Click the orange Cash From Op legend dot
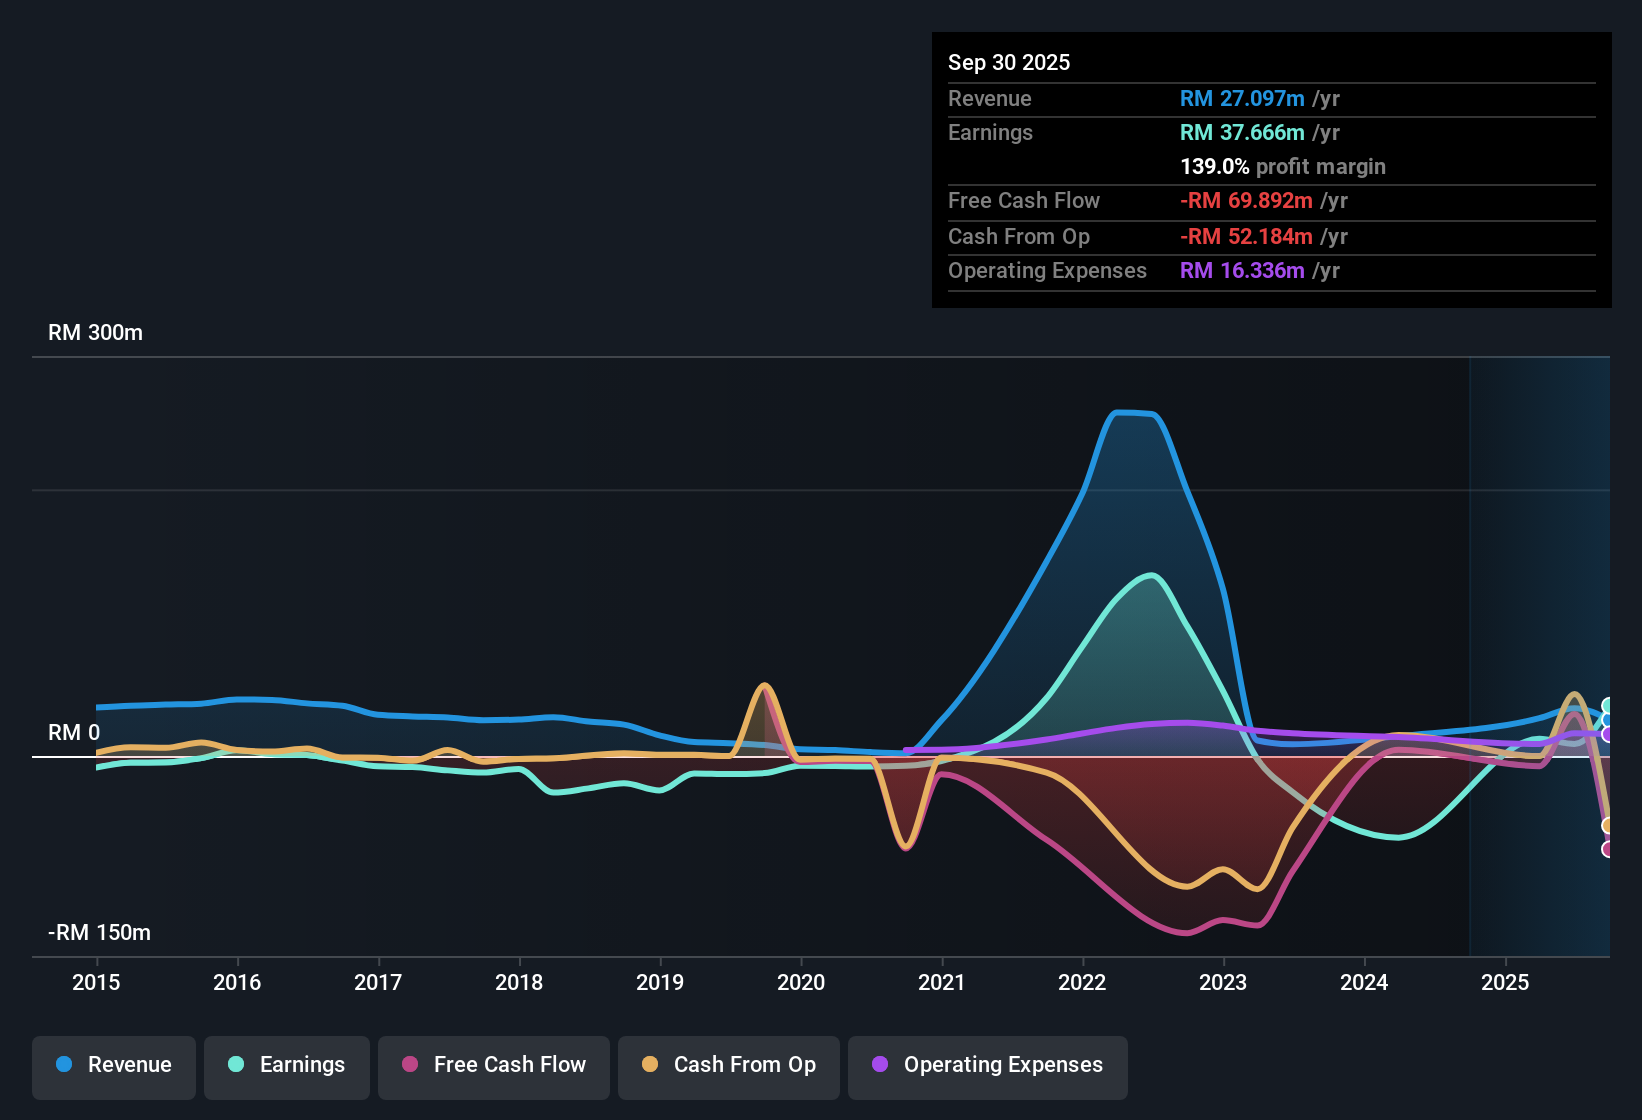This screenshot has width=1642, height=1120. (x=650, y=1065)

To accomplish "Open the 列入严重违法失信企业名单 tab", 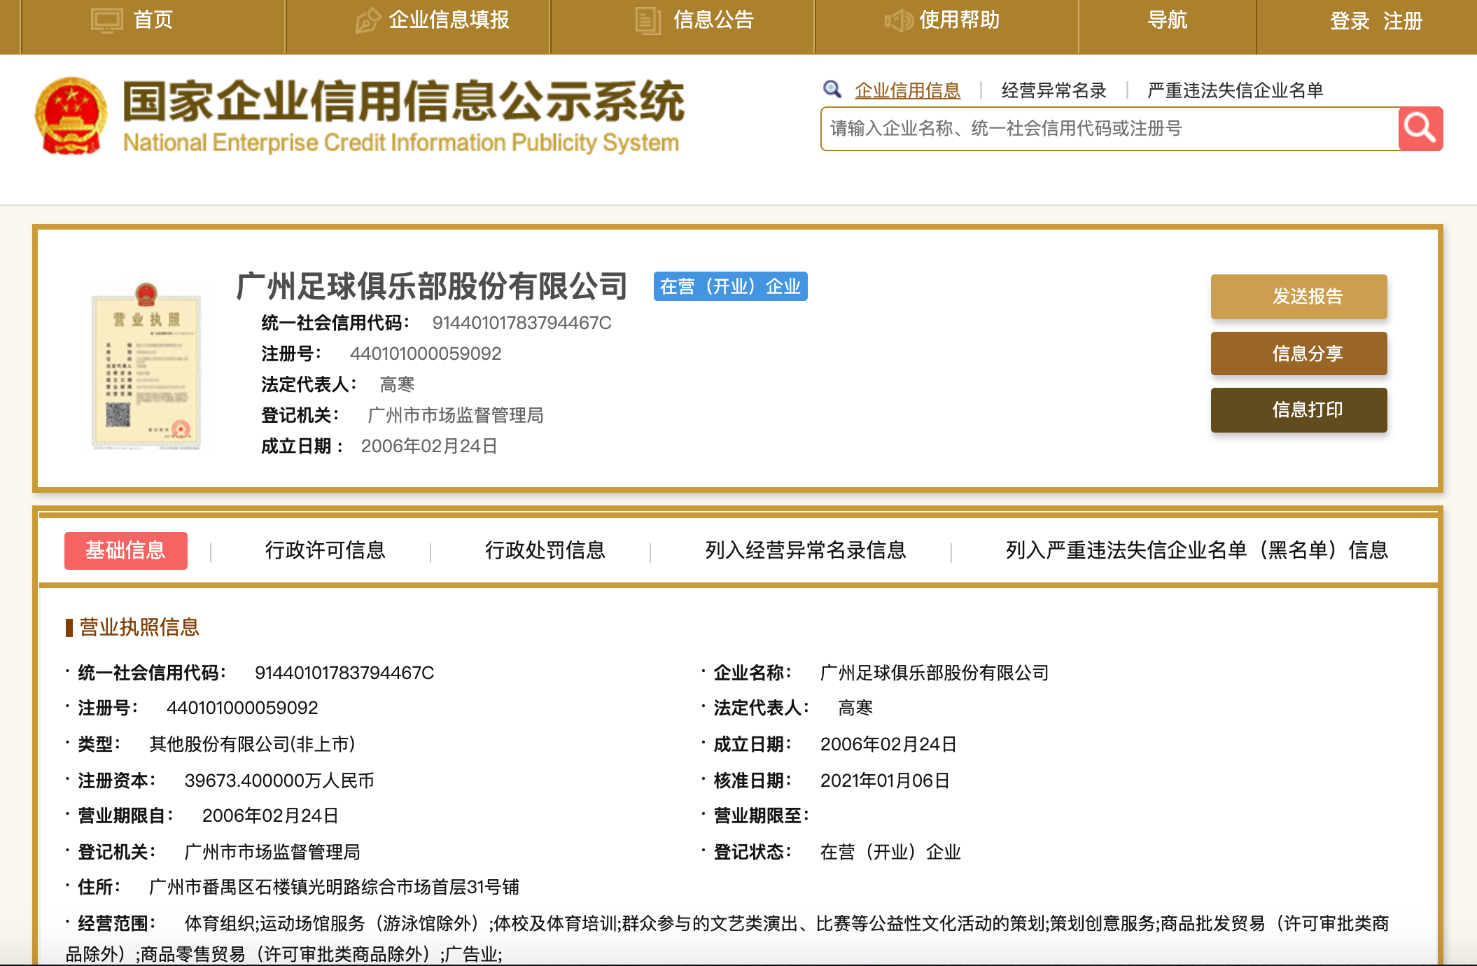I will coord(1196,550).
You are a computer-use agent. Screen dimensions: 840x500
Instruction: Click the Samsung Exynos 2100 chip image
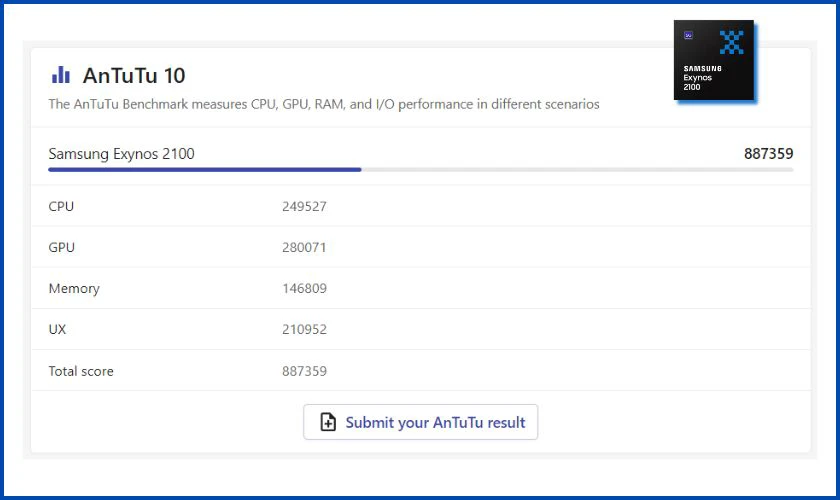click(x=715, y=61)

WHAT IS ASKED. Return the lines from the one containing "You are a computer-use" through the end of the lines, word for word, leaving the pictures out.

SOLUTION TO THIS TASK.
You are a computer-use agent. Screen dimensions: 840x500
Instruction: Click the Samsung Exynos 2100 chip image
click(x=715, y=61)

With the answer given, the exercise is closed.